During my early 20’s I lost a number of girlfriends thanks to this pattern of behaviour. Je regrette rien. My bike would be freshly washed, my kit bag neatly packed and labelled and the pasta meal partly digested when it would be observed that, once again, I was off ‘somewhere nice’ on my own. Those labelled kit bags had somehow been cast as symbols of my intended escape.
I love being away at a good race. Ideally a stage race somewhere - with nice weather, reasonable hotels and me in good form. You can switch off your brain, (and your phone) ignore the outside world and concentrate on putting yourself through hell for four or five hours a day for a week. Nothing beats the clean feeling of nightly exhaustion that comes from menial physical labour. Particularly when self imposed. When you’re working hard in a break, when it’s bloody killing you, when you’re being sick into your mouth and lazily dribbling it onto the top tube and dashing a bit off your knee caps, you can always stop pedalling. It would be the easiest thing in the world to just stop pedalling. Only you wouldn’t get that nightly clean feeling. You wouldn’t have got it all out. And anyone who’s ever been nearly serious about bike racing knows the clean feeling would be replaced by a strange, needless, acute sense of self loathing.

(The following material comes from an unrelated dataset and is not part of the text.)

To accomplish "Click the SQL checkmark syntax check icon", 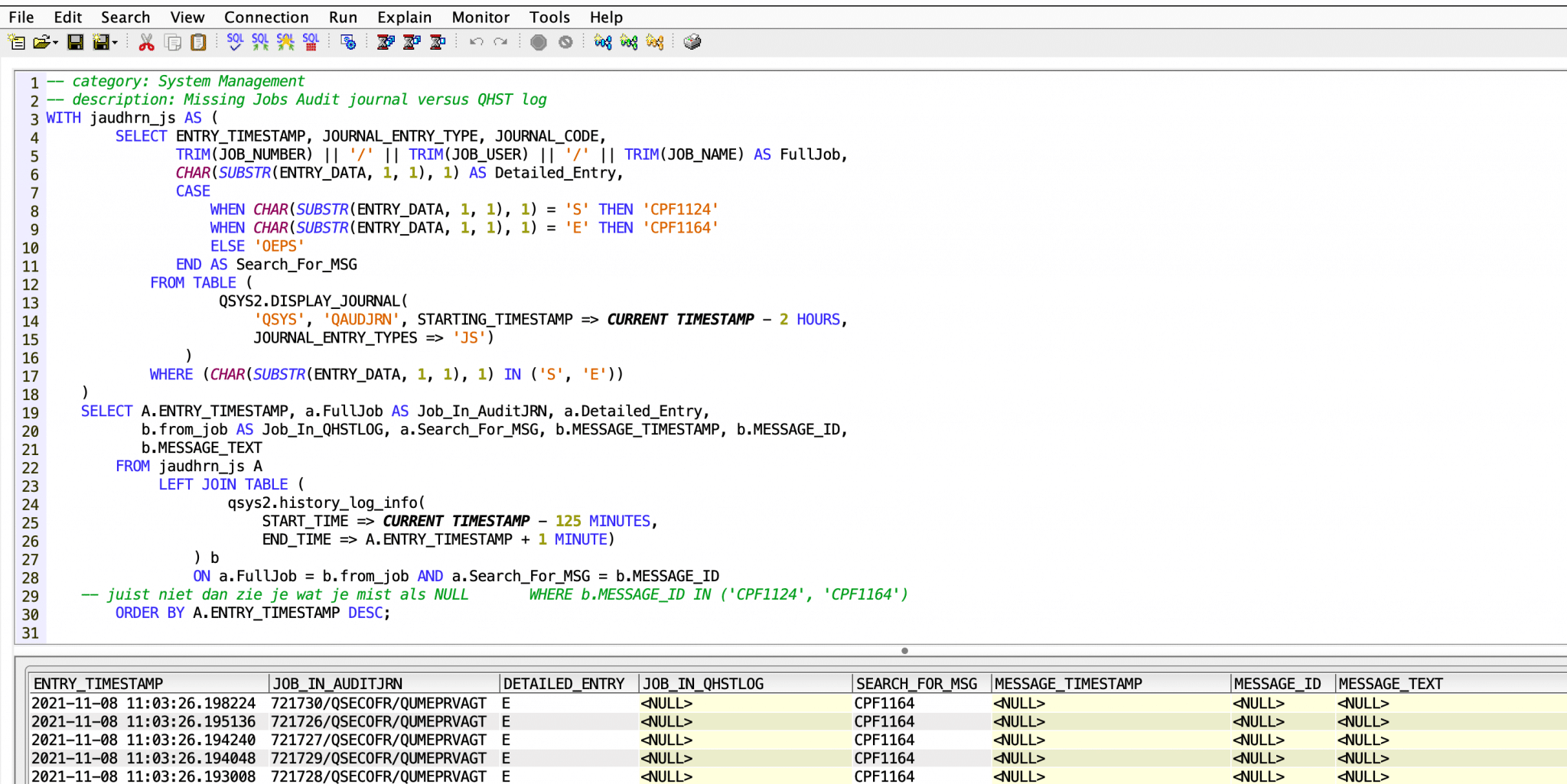I will (x=235, y=42).
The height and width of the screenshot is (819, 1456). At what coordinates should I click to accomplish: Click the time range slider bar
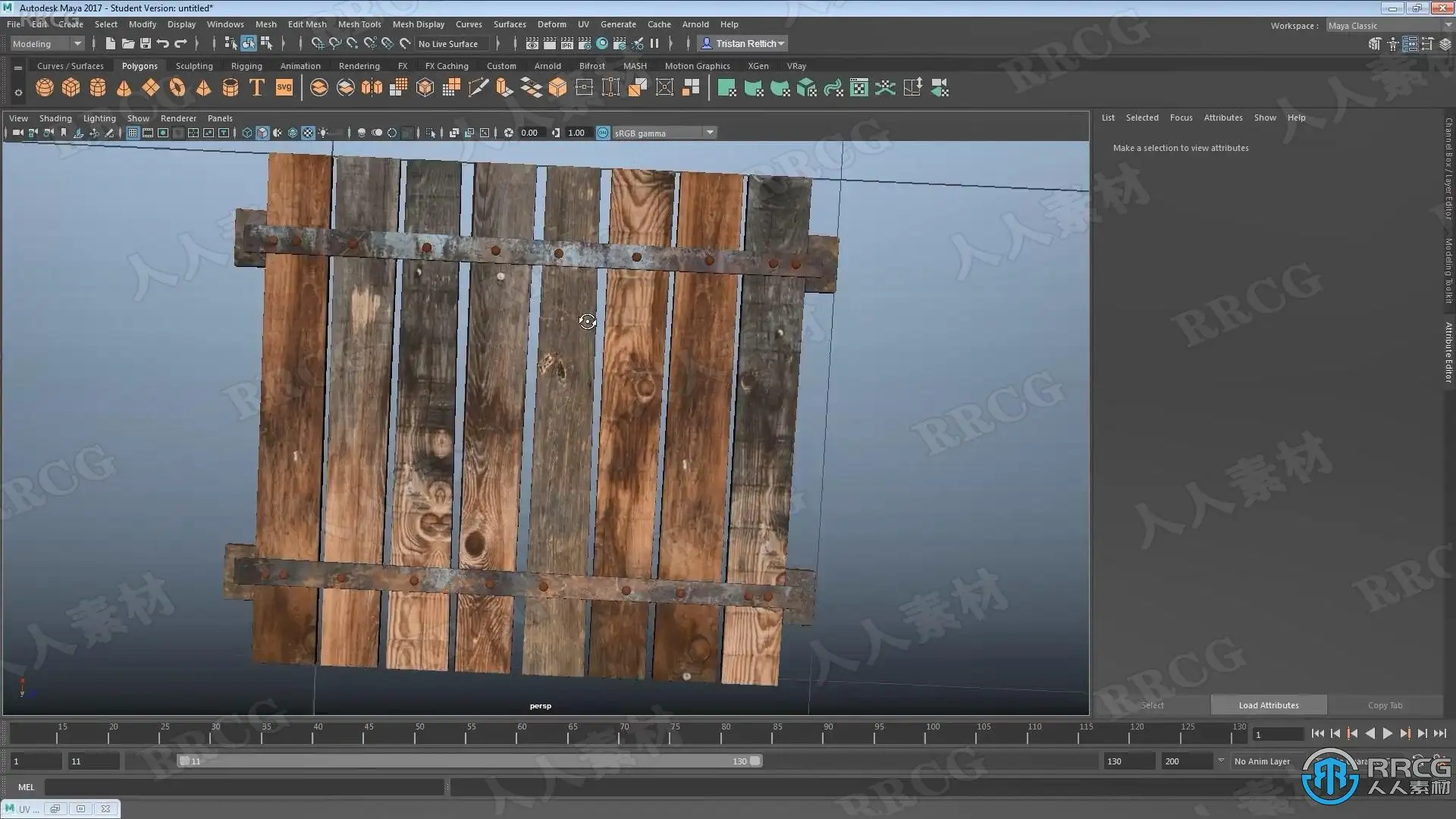click(x=470, y=761)
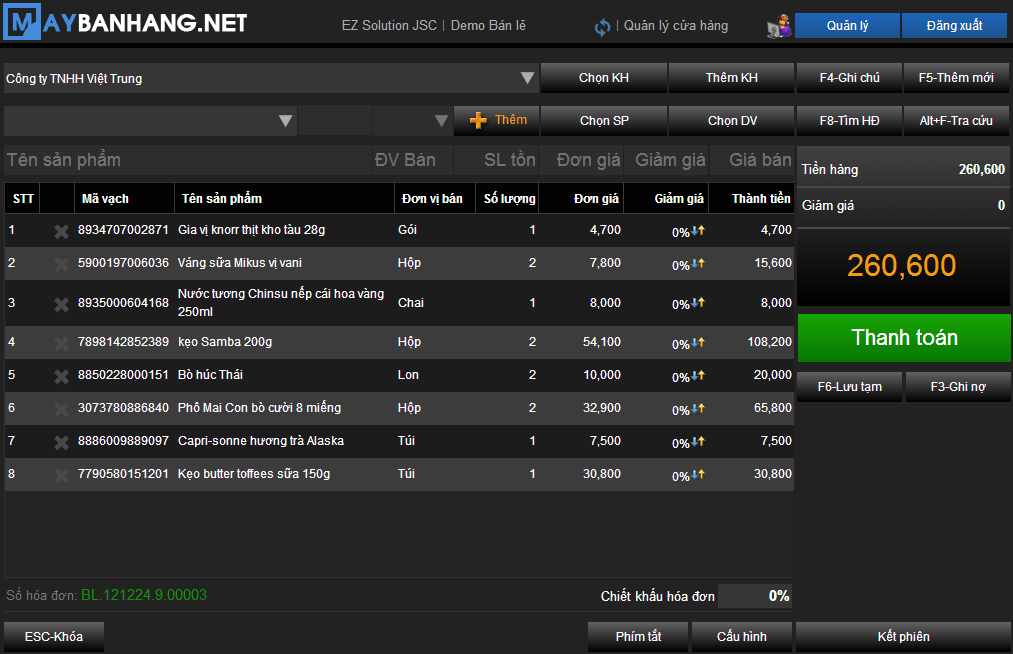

Life moves on. I found a girl who, if not understands exactly, recognises my needs. Oscar, our son, has yet to form an opinion, but one of his first words is ‘bike’ (to be accompanied by a vigorous pointing gesture) and he knows his dad is intrinsically linked to the numerous two wheeled items that inhabit his tiny world.
So I’m going to be away again. For as much as I need to go away and torture myself on the bike every now and then, the baggage labels, as ever, direct me home again. These days I write them out in capital letters. Not symbols of escape, then, but an unspoken promise, always, to come home.